E’ evidente che nello studio citato gli impatti sono in genere ritenuti, dai tecnici dell’ENI Saipen, “trascurabili” proprio perché si considera quella una zona già compromessa dalla presenza degli impianti industriali. Evidentemente si scarta in partenza l’idea che dopo le bonifiche necessarie questi potranno tornare ad essere paesaggi di alto valore ambientale. Luoghi frequentabili da tutti. E’ rispetto a questi nuovi scenari, rispetto all’auspicabile rigenerazione della qualità di quei luoghi, come chiedono le comunità, che andrebbero fatte più correttamente le verifiche della compatibilità degli impatti.

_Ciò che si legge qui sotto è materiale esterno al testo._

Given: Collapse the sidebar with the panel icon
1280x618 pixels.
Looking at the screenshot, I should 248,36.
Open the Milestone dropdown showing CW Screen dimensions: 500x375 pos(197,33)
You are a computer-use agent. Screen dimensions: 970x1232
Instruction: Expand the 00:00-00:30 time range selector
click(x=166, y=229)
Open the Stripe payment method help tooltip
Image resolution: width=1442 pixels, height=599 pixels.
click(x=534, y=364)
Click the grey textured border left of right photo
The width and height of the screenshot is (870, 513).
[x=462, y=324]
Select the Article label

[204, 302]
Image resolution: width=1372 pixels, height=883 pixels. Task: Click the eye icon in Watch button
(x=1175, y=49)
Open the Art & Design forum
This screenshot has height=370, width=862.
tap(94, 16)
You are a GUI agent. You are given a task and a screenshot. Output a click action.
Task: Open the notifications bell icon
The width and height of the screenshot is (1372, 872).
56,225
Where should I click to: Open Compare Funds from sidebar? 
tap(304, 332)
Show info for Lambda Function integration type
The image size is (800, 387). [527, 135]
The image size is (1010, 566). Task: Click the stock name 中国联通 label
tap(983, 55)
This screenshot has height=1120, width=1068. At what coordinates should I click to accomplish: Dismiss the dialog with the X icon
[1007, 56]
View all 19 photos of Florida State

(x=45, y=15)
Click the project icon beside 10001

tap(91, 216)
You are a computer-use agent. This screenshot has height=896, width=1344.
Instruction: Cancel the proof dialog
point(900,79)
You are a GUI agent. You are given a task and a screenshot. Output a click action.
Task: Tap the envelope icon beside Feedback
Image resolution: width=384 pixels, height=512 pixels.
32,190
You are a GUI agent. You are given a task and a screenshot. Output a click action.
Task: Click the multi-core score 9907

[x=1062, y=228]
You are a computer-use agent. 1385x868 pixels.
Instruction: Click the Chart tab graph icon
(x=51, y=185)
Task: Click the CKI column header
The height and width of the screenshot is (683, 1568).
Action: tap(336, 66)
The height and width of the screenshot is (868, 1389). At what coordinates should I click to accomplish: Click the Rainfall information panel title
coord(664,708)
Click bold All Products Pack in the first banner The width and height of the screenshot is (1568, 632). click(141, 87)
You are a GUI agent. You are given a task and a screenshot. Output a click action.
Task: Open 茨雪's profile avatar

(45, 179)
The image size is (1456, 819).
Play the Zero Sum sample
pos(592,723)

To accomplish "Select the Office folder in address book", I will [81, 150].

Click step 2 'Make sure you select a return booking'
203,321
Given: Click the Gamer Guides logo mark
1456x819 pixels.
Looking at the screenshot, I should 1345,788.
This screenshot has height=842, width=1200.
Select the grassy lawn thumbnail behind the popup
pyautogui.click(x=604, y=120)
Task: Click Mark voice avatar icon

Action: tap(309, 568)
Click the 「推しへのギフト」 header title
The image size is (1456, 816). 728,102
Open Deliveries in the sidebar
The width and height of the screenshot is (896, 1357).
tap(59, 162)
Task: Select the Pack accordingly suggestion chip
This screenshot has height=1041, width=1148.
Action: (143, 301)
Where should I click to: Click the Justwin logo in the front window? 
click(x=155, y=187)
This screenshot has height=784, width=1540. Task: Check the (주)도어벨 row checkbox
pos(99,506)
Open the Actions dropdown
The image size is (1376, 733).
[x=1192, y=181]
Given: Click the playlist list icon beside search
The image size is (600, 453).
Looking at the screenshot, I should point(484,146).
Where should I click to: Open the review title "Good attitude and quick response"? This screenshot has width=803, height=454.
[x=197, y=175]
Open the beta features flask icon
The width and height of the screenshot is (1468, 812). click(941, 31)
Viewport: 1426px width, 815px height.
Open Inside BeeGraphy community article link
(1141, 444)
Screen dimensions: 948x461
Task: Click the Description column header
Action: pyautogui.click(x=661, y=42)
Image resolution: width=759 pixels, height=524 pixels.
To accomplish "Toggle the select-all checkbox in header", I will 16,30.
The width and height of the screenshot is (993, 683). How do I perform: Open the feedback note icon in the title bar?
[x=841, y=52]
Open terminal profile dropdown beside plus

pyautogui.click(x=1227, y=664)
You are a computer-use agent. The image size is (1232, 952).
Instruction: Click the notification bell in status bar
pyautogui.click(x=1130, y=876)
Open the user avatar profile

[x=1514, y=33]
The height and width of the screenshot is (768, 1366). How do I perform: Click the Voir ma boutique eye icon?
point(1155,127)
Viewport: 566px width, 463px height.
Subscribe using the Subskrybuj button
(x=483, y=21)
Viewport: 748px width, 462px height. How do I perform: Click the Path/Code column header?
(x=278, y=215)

Basta pensare che, non distanti dall’area presa in considerazione per i nuovi impianti, ci sono Siti di Interesse Comunitario, Zone di Protezione Speciale, zone umide e corsi d’acqua, foci, spiagge e scogliere, ecc. Poi, proprio nelle immediate vicinanze dell’area presa in considerazione per i nuovi impianti della Centrale a Biomassa, in stretta correlazione visiva, ci sono preesistenze storiche eccezionali, assolutamente non trascurabili, come per esempio insediamenti nuragici! Il Nuraghe Nieddu è lì a un tiro di schioppo, estrema propaggine di un sistema insediativo più complesso cui probabilmente facevano parte un’altra decina di nuraghi che gli fanno corona (S.Elena, Margone, Biunisi, Pilotta per menzionarne solo alcuni) Ma lo saprà il governo italiano, attraverso il suo ministero competente? Ma lo sapranno, in Europa, le sue attente commissioni? Ma lo sapranno all’Unesco, i funzionari dell’ente impegnato per la salvaguardia del patrimonio culturale dell’umanità?
Qualcuno che ha lavorato dentro gli impianti del Petrolchimico, esperto più di me di chimica, processi industriali e accordi sindacali, ci considera irresponsabili perché mettiamo in dubbio la ragionevolezza del piano di investimenti per la “Chimica Verde e per la Centrale a Biomassa” e sospettiamo l’ennesima beffa.
Eppure tutti noi che vogliamo vederci chiaro e con pignoleria poniamo questioni scomode, noi sosteniamo che c’è bisogno ancora di buoni operai e tecnici chimici, c’è bisogno di tutta l’ottima competenza che si è sedimentata nelle risorse umane del territorio in tutti questi anni, a costo di grandi sacrifici per la collettività. C’è bisogno di laboratori di ricerca che guidino tutte le attività di ri-generazione dei luoghi, c’è bisogno di operatori specializzati che studino, sperimentino e applichino sistemi di bonifica, facendo esperienze che potrebbero essere anche esportate in futuro nel resto del mondo.
Per l’internazionale futura umanità. Viva.